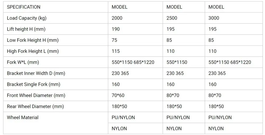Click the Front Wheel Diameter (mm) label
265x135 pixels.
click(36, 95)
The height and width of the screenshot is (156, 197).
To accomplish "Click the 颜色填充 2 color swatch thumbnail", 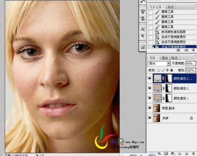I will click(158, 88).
==
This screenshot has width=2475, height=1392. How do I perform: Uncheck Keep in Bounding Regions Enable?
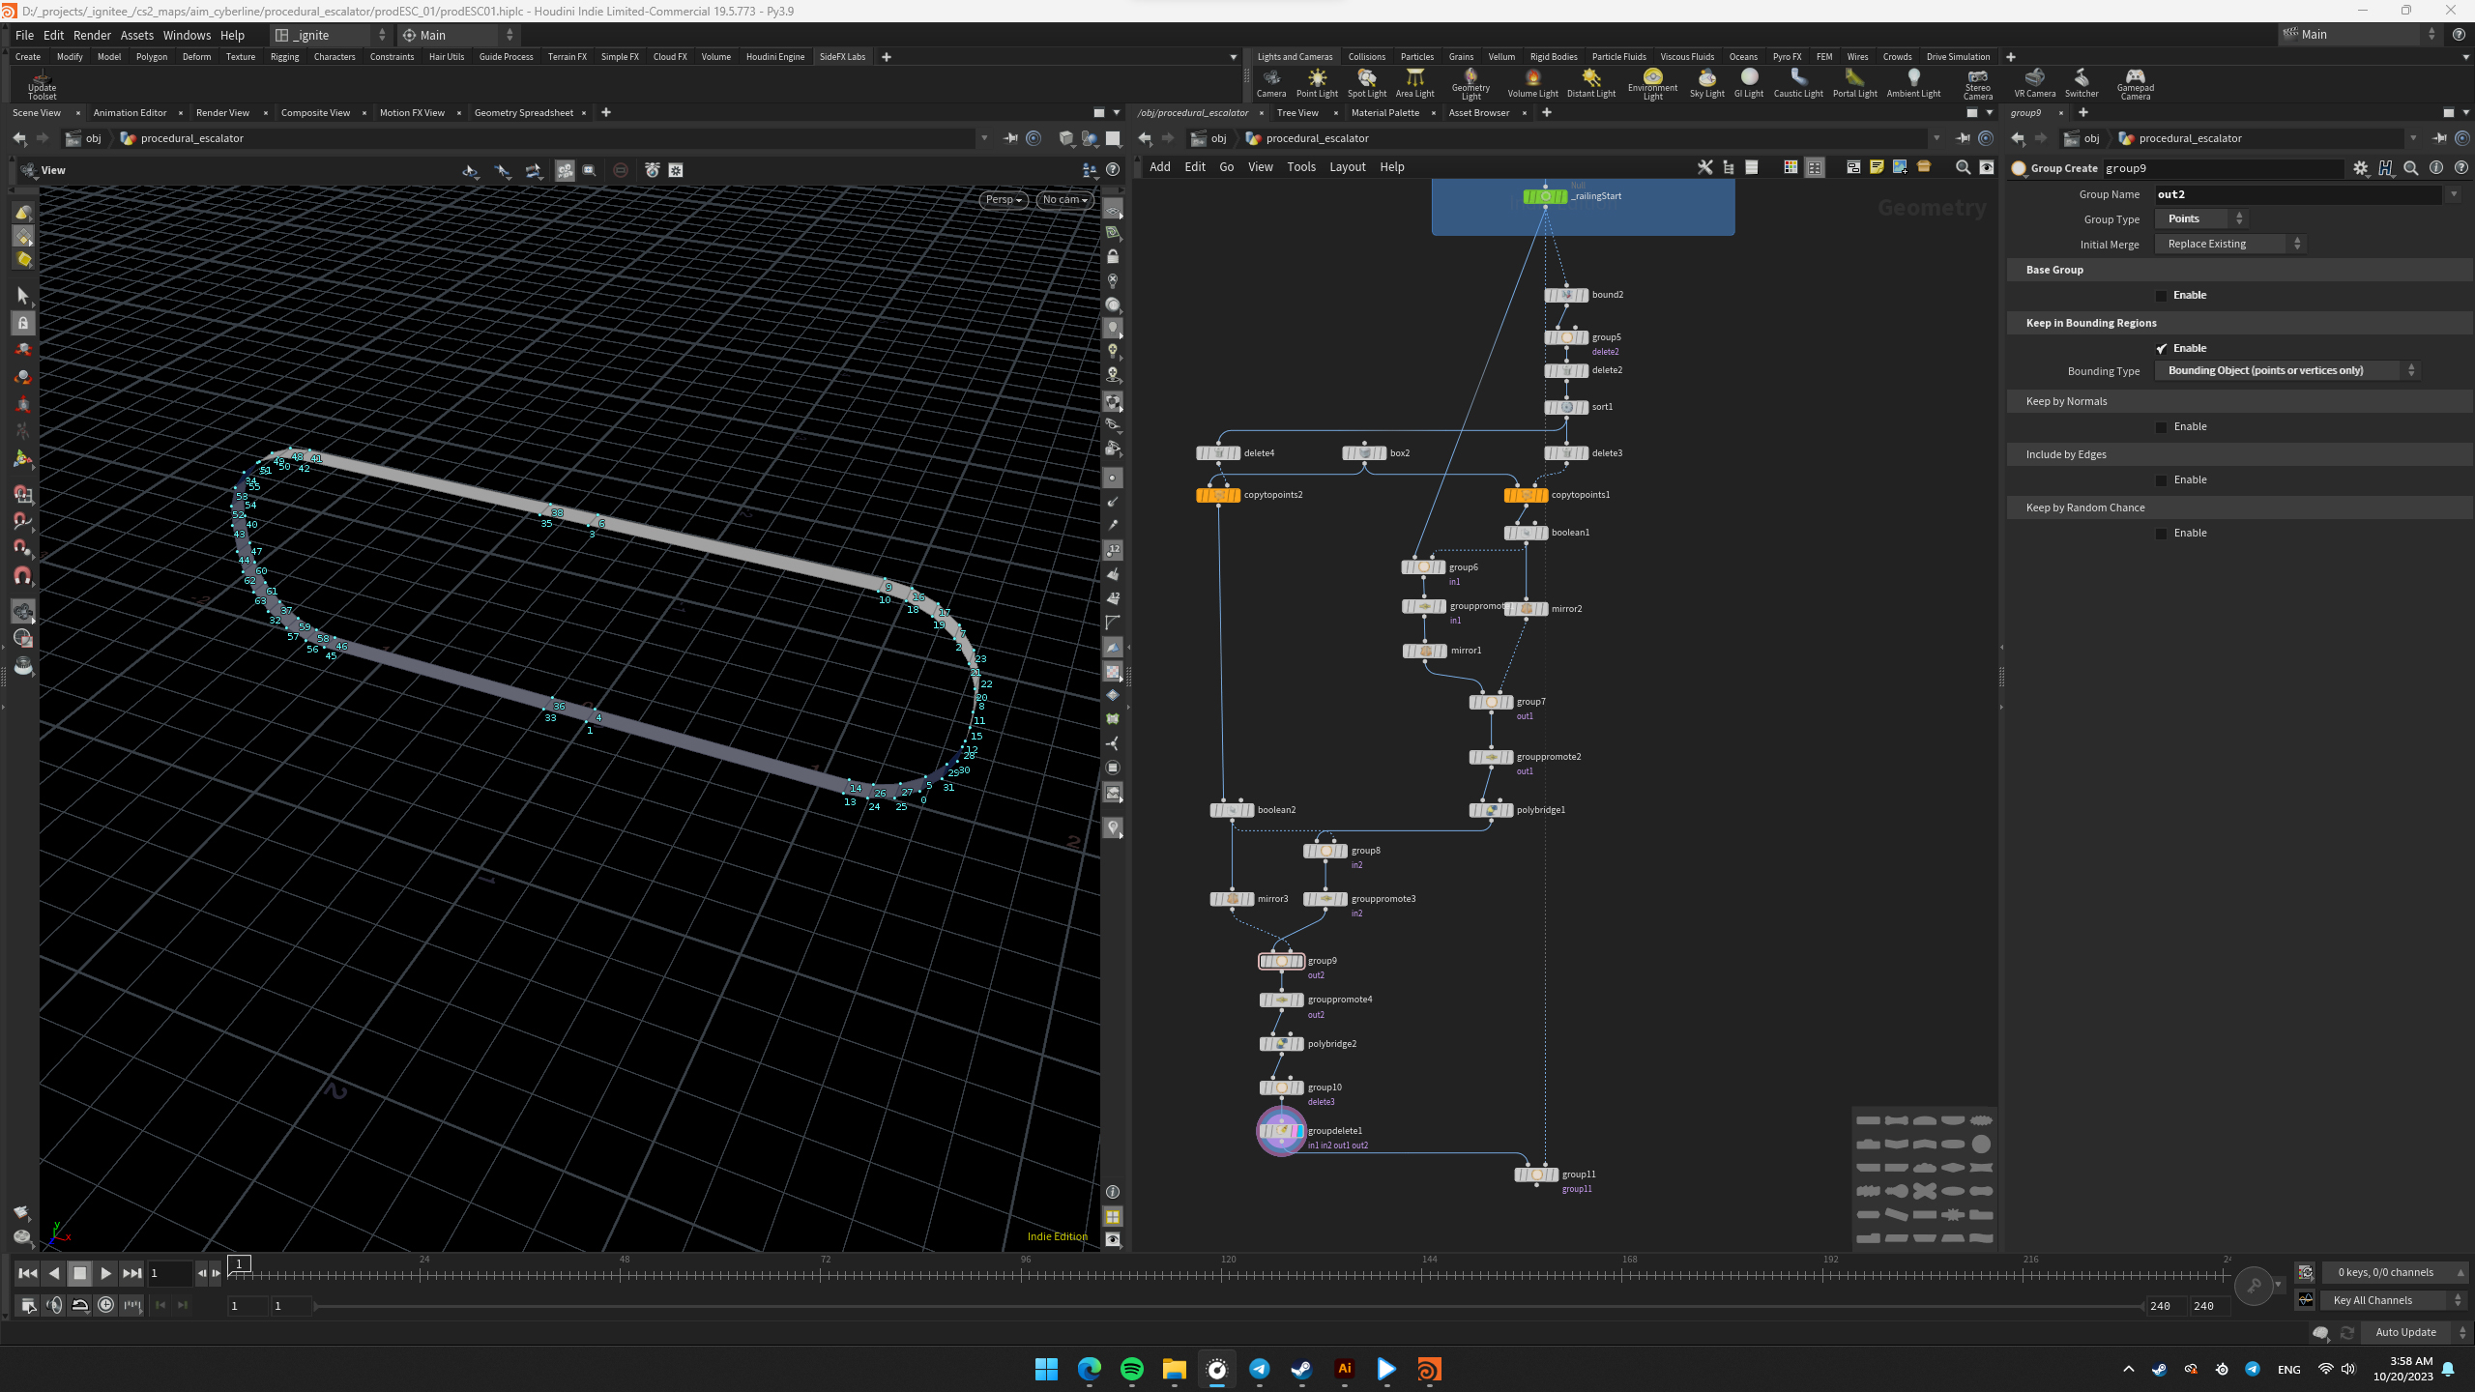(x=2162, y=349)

[Exercise]
Write out everything in the records from the line containing "This screenshot has" down to the line containing "(x=2162, y=349)" as a numbered list, with blank lines skipped. Leave the pictures out.

[Reply to the exercise]
1. This screenshot has width=2475, height=1392. How do I perform: Uncheck Keep in Bounding Regions Enable?
2. (x=2162, y=349)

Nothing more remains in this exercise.